§ **To do**:
Check each line of the material below for "dropdown". Report how many have it, with no other words.

§ **Data supplied**:
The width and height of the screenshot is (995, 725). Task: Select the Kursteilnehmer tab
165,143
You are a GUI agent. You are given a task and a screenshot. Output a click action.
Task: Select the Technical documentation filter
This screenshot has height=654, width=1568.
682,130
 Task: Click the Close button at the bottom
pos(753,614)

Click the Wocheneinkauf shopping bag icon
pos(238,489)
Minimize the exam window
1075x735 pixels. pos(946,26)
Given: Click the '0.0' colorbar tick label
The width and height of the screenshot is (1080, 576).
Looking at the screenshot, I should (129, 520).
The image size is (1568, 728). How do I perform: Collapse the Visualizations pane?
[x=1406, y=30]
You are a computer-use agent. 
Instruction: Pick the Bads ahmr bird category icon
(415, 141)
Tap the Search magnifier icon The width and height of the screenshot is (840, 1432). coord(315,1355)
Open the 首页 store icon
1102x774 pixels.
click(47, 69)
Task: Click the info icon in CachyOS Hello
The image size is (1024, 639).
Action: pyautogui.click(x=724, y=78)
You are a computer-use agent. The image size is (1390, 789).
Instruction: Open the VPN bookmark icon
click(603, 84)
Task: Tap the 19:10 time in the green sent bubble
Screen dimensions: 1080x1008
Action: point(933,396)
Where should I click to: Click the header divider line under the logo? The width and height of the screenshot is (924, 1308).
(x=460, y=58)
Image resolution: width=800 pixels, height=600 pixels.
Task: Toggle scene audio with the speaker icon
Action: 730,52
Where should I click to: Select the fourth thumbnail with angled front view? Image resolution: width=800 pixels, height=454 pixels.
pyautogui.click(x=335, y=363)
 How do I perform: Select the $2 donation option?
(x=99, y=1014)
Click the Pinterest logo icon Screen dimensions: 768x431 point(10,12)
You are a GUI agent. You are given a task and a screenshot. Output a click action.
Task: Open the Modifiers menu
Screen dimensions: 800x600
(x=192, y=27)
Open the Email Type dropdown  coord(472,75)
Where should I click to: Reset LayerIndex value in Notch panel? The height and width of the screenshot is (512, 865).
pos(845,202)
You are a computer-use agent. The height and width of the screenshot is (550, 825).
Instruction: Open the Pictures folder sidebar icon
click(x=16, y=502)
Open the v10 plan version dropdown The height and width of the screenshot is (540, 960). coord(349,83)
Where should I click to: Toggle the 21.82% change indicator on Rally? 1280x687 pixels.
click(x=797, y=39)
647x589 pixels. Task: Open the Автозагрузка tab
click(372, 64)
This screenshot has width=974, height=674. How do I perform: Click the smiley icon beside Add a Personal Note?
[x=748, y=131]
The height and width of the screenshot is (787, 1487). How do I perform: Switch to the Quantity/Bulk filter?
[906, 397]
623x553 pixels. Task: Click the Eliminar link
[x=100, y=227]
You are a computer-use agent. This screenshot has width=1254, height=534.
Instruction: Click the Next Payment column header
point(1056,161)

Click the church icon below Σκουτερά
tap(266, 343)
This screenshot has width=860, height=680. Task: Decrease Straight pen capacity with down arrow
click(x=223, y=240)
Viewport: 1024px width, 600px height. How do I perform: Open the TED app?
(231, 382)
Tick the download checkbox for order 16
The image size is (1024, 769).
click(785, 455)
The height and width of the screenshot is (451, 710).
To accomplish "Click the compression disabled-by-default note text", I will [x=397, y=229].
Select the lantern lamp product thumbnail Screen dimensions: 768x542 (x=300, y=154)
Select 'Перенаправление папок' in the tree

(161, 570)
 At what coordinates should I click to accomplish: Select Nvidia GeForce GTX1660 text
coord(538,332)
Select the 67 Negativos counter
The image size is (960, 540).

§ **Result of this task**:
2